**EXERCISE INSTRUCTIONS**. Copy out the part of the material that starts with the line containing "At what coordinates" and ends with the line containing "(x=24, y=134)", including both of those lines. Leave the pictures out of your copy.

**PROVIDED RECORDS**.
+++

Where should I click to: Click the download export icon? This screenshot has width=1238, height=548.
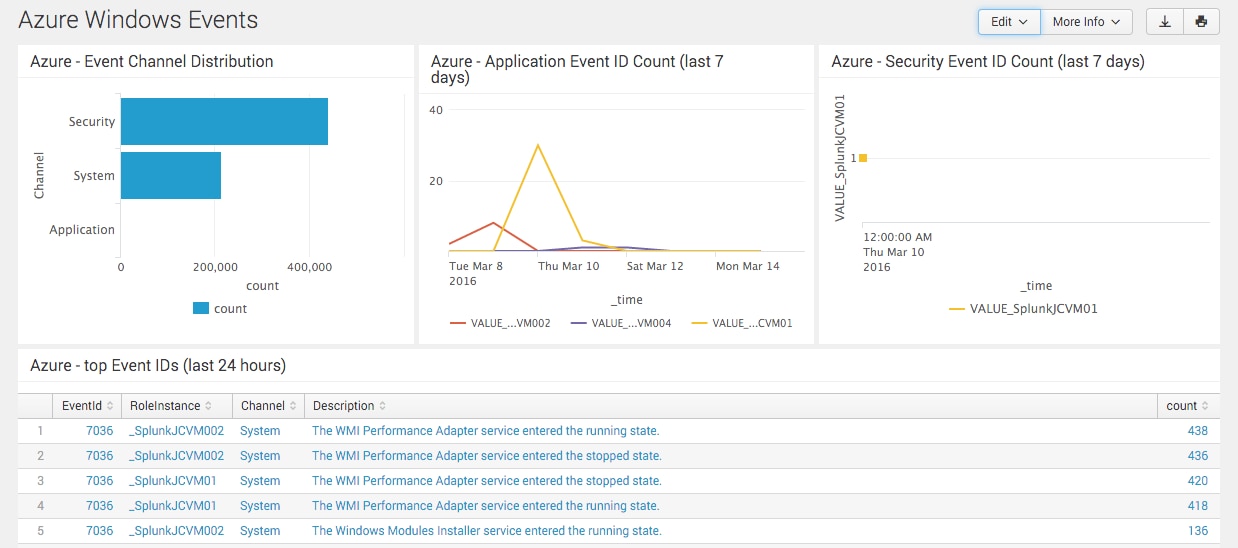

+++

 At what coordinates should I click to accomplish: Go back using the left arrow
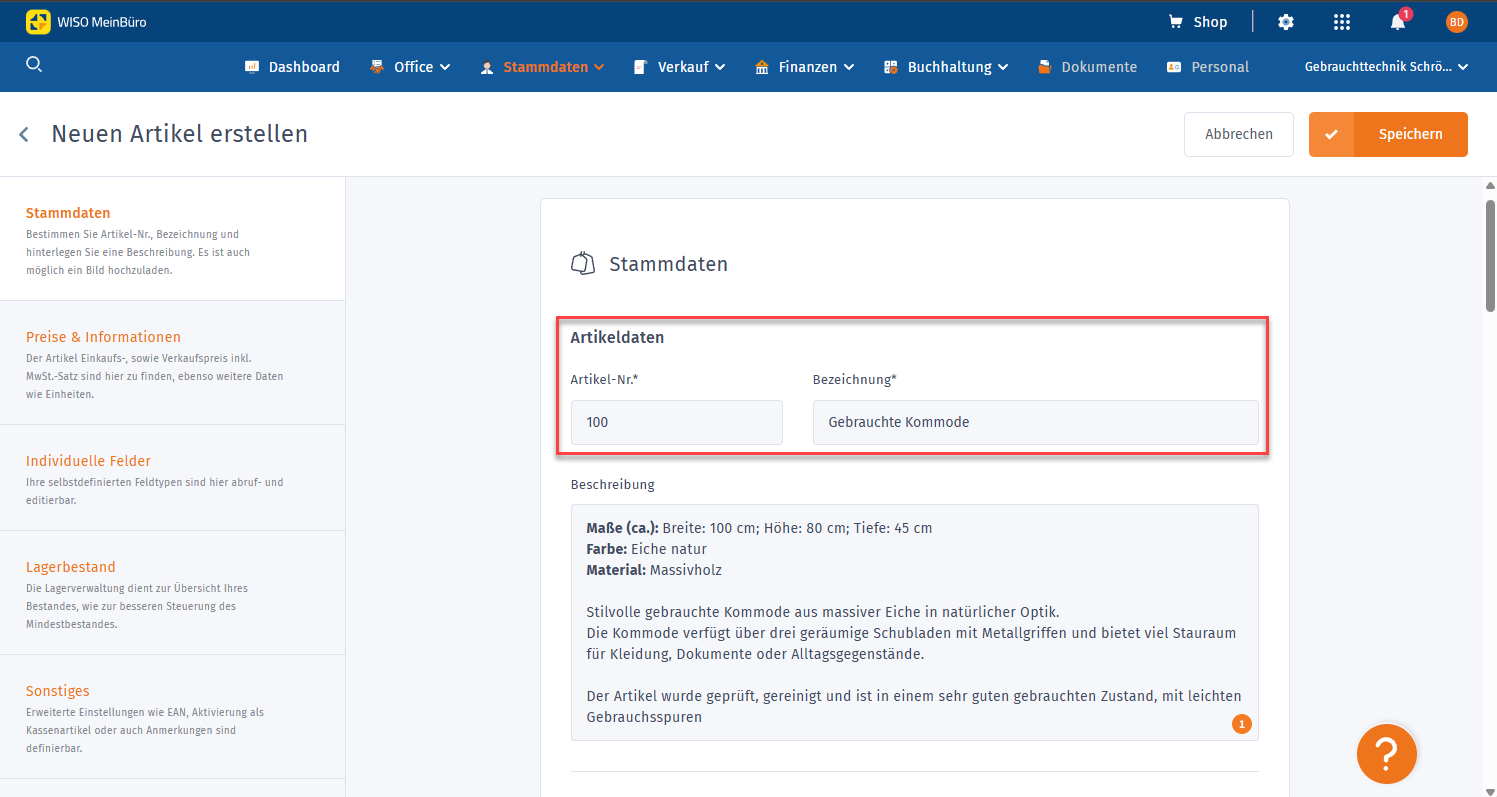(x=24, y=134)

+++

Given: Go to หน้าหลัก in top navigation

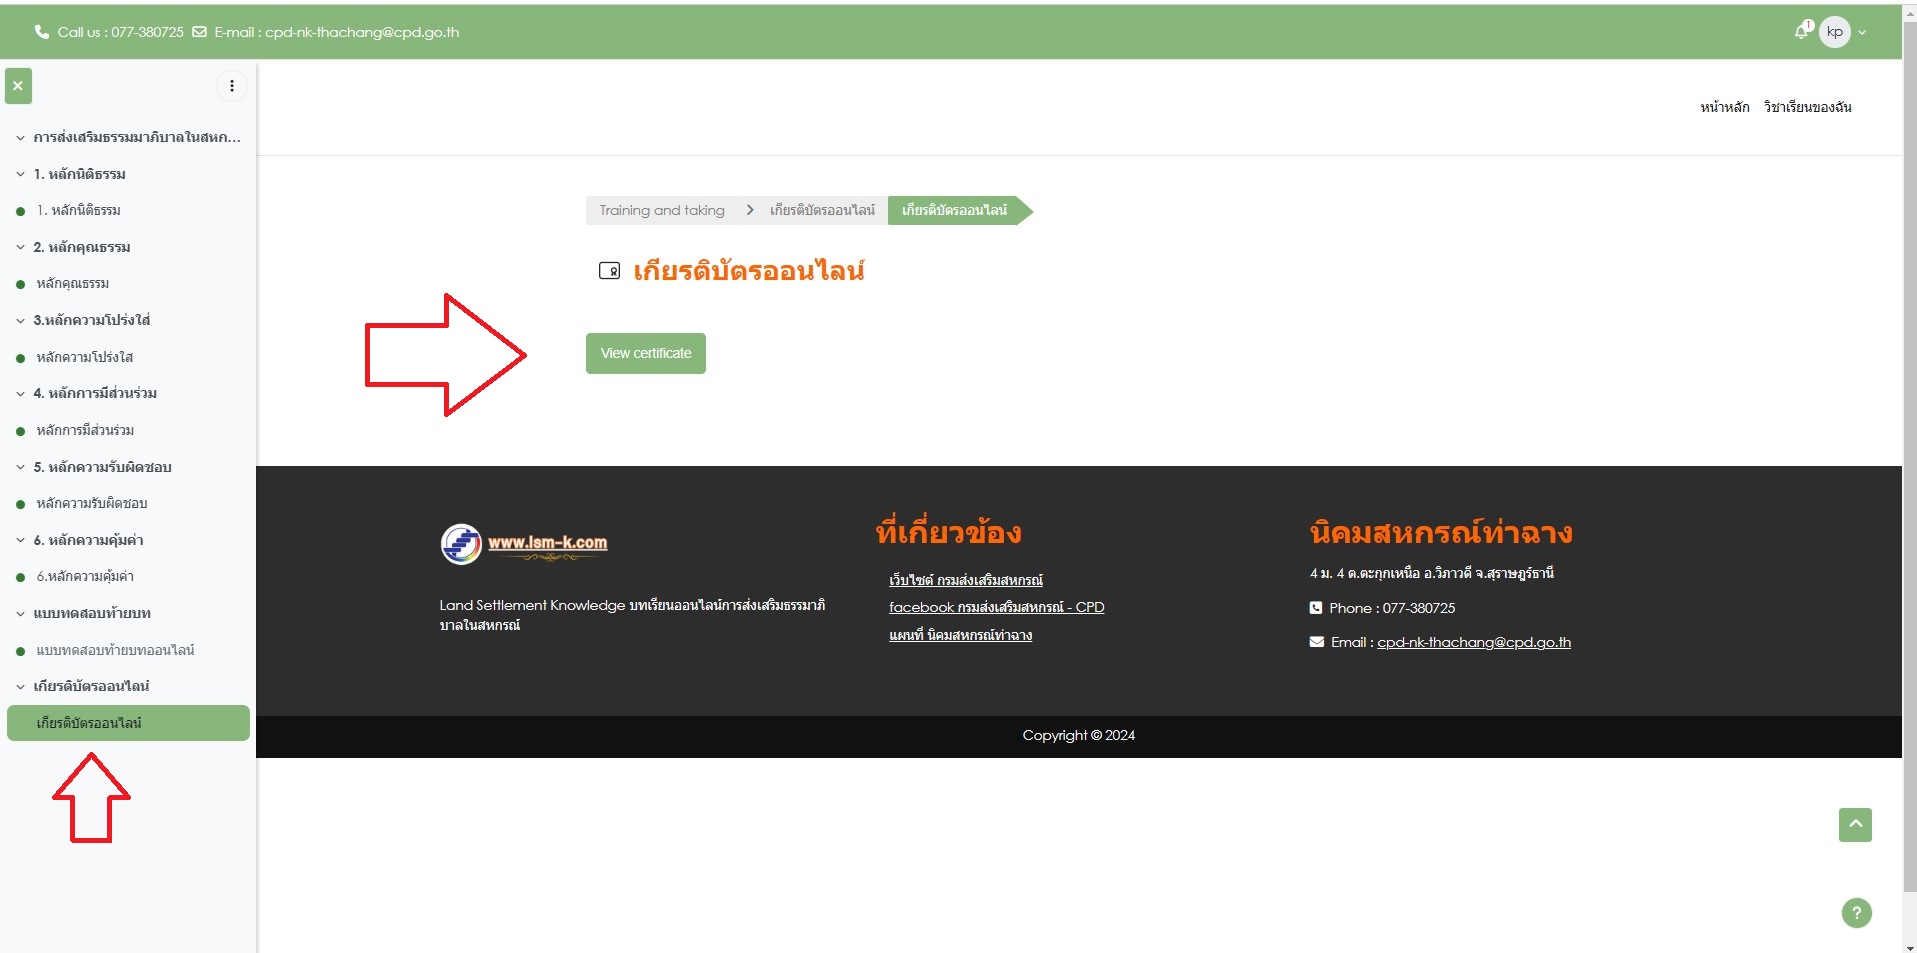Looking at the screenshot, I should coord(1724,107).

+++

**RESULT BELOW**.
 At what coordinates should I click to accomplish: Go back using the left arrow
(x=24, y=134)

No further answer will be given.